More of China’s film and TV studios are looking to Hong Kong investors to raise money on renewed confidence in a cinema market that’s back on track to overtake the US as the world’s largest.
Cathay Media Group, known for hit costume dramas and an arts university, filed for an initial public offering in Hong Kong last month, in what could be the third major sale this year for a mainland film and television company.
The deals are a sign China’s film industry is recovering after celebrity tax-evasion scandals prompted a government crackdown on financing and as tighter censorship contributed to a box-office sales slump in the first half.
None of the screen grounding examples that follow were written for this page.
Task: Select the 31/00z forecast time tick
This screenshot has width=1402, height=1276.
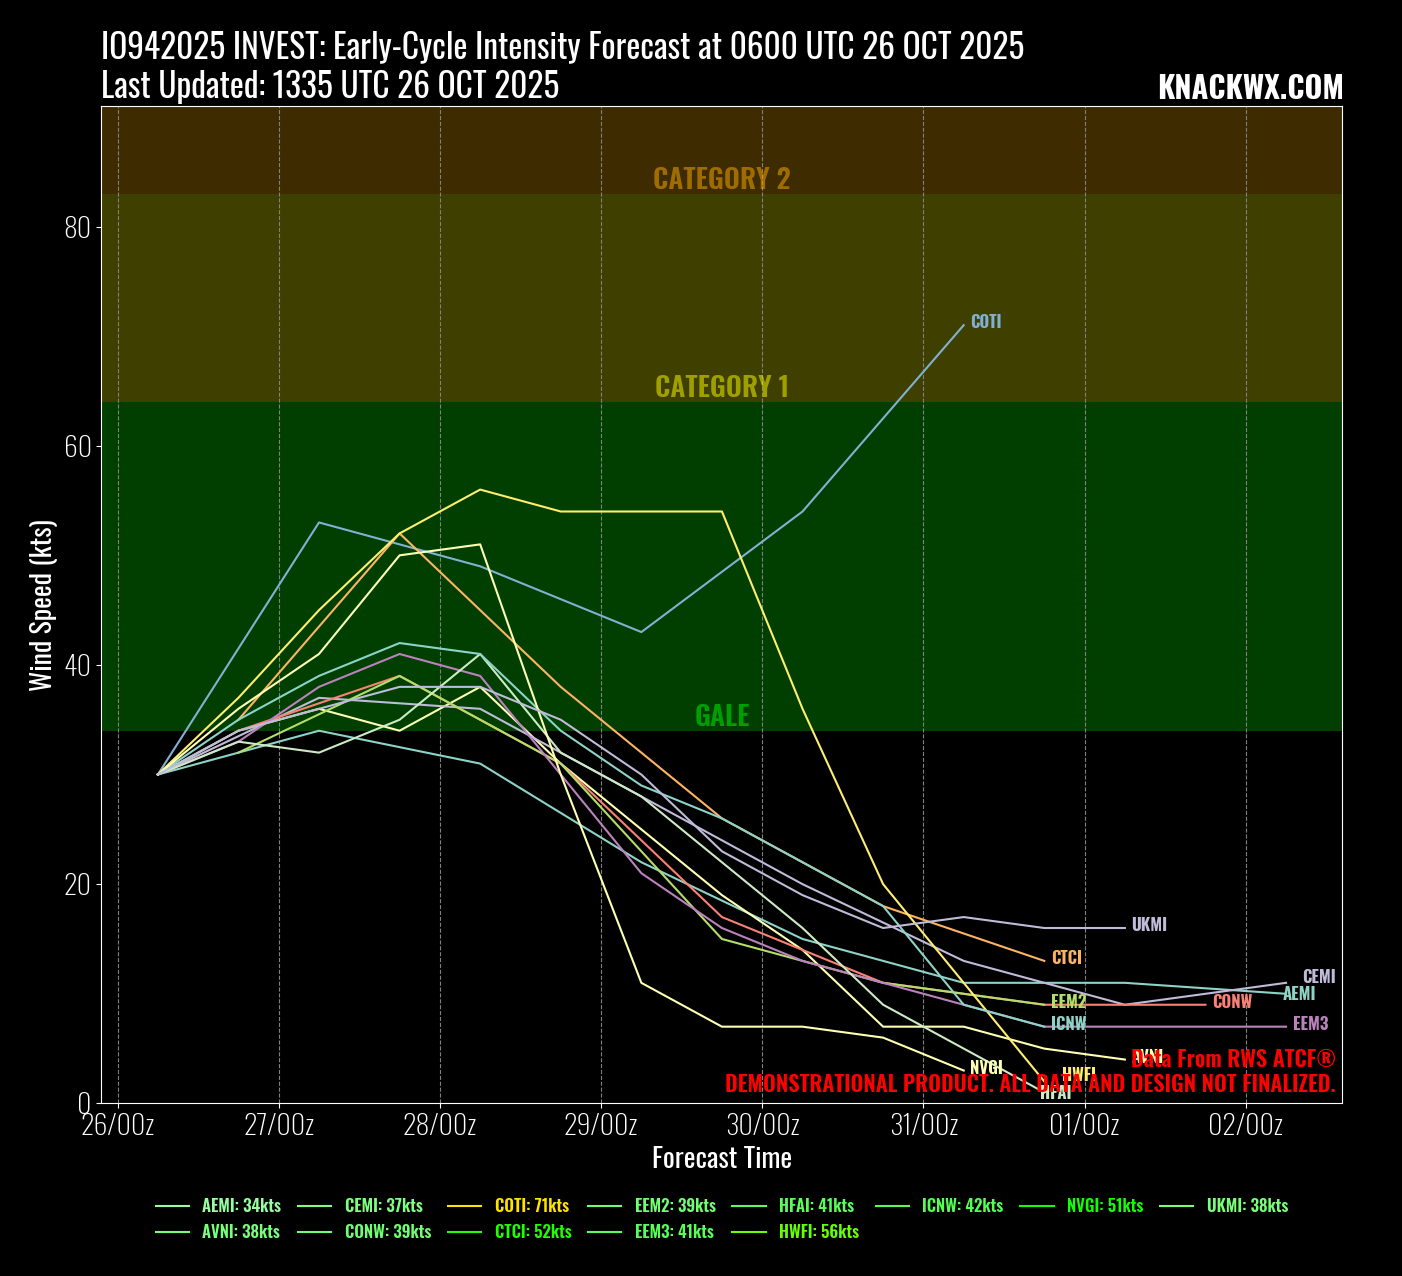Action: click(x=923, y=1125)
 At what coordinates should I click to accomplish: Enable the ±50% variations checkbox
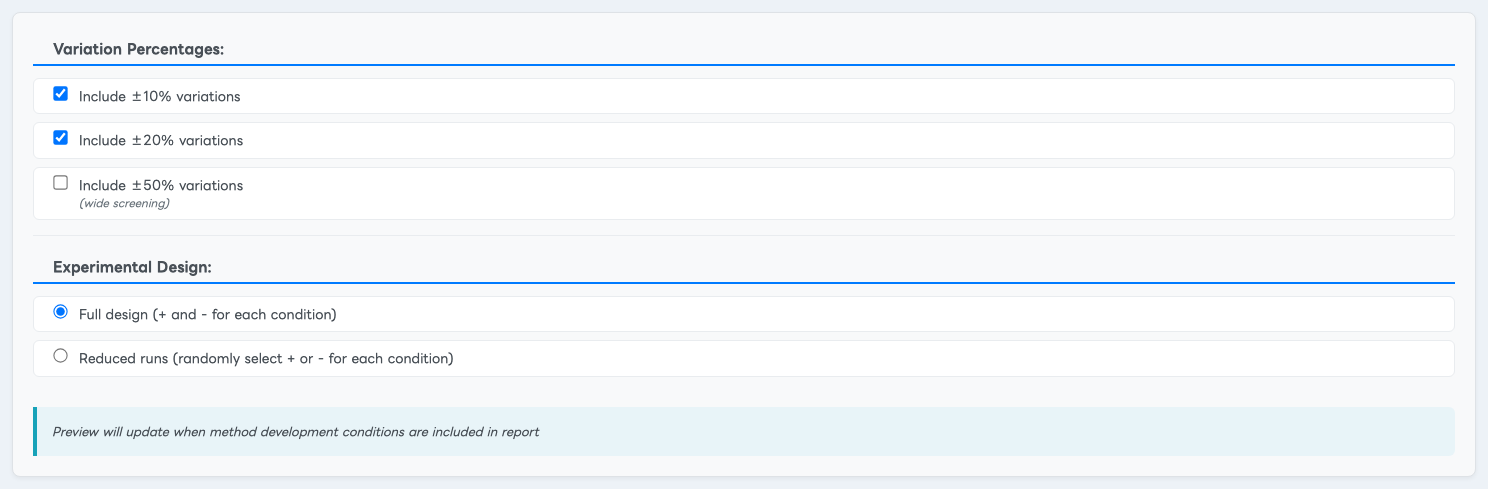point(60,183)
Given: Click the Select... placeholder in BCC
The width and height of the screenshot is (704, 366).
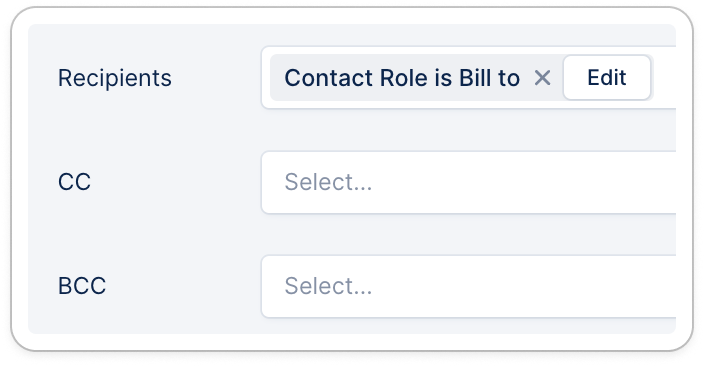Looking at the screenshot, I should [x=328, y=286].
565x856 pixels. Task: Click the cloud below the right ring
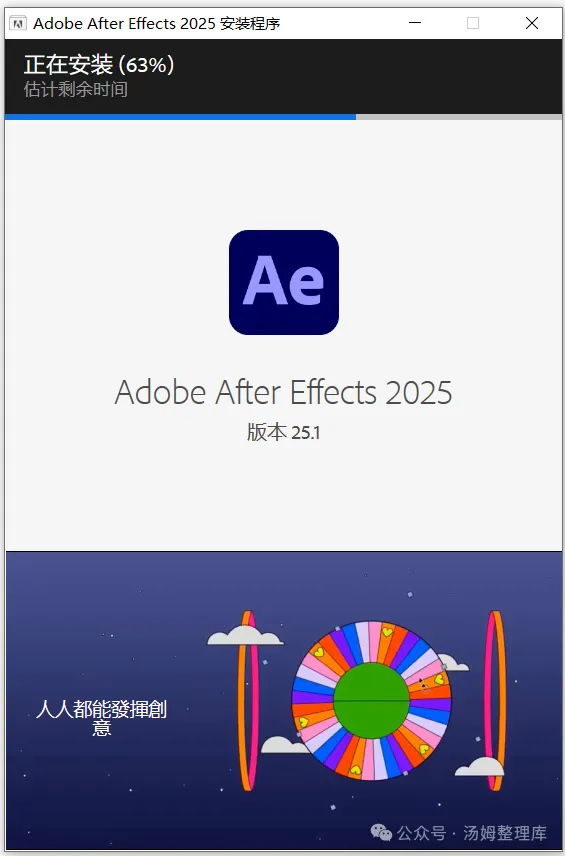(479, 766)
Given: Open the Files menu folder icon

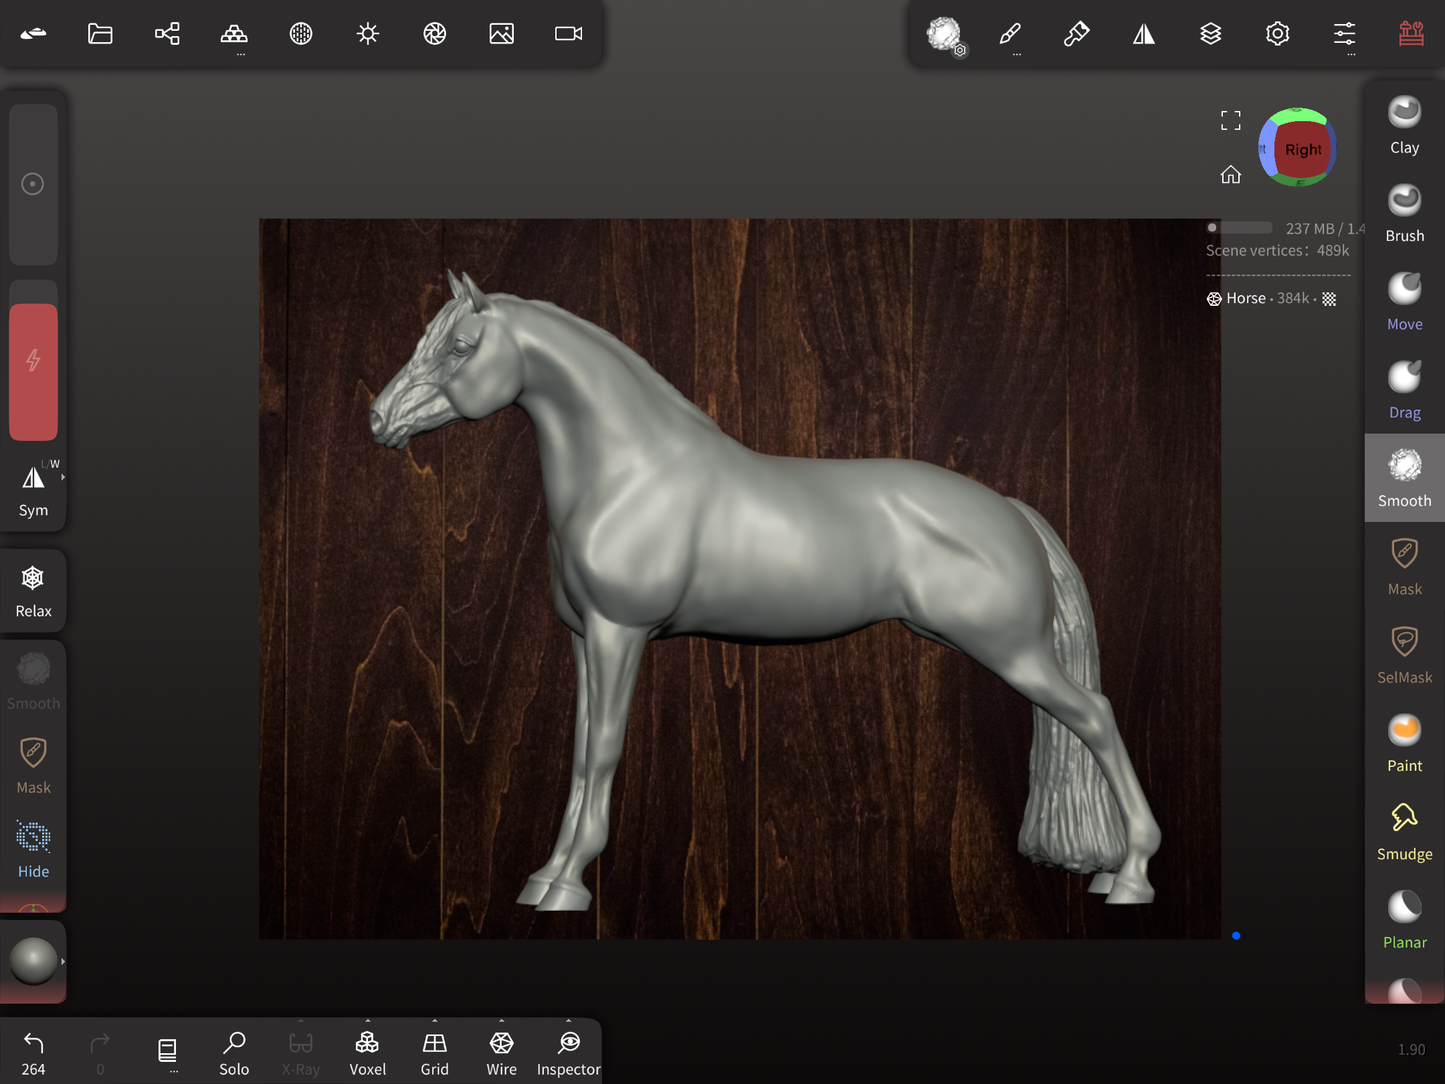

Movie ticket sales rose 2% in September following a 13% surge in August – though the industry is still on track for its first annual decline since at least 2011 thanks to big drops in box-office revenue earlier this year.
“If Cathay Media proves to be a success, it will drive more similar companies to come to Hong Kong for listing,” said Wilson Chow, industry leader at PwC China’s technology, media and telecommunications.
A rise in Hong Kong deals would also mark a turnaround after US filmmaker and distributor STX Entertainment, backed by Chinese internet giant Tencent Holdings Ltd, shelved its IPO plan in Hong Kong in October last year, citing “significantly deteriorated” market and political conditions in the region. Maoyan Entertainment, a film distributor and China’s largest online ticketing platform, raised $250mn in its Hong Kong debut in February this year, backed by investors including Tencent.
Mainland television drama studio Shanghai Youhug Media Co, is planning an IPO in the city of at least $100mn, people familiar with the matter said in January. Cathay Media aims to raise about $200mn in its Hong Kong IPO, IFR magazine reported last month, citing people close to the deal. Cathay Media declined to comment.
In its IPO prospectus, Cathay Media points out that competition among streaming services is driving demand for films and television shows. Platforms like Baidu Inc’s iQiyi, Tencent Video and Alibaba Group Holding Ltd’s Youku Tudou are plowing billions of yuan into new programming to attract and retain users.
“There is definitely momentum here,” said Peter Chan, TMT assurance leader at Ernst & Young in Hong Kong. “Hong Kong’s international capital market is definitely attractive to mainland entertainment companies.”
China’s listed film and television studios slumped last year after celebrities including film star Fan Bingbing were accused of evading taxes. Fan fell from public view, only to re-emerge after an apology published on social media and under an agreement to pay more than $100mn in tax and penalties. The scandal, and new government limits on pay for performers, spooked investors and slowed production at studios that had been spooling out films to meet demand that more than quintupled since 2010 to 56.6bn yuan ($8bn) last year.
Among the more than 1,000 mainland-based companies listing in Hong Kong, only four are from the film and television industry. The rise of blockbuster films like Ne Zha, which this year became China’s second-highest grossing movie on record, and Wandering Earth, the third-biggest, is boosting confidence and interest in share sales.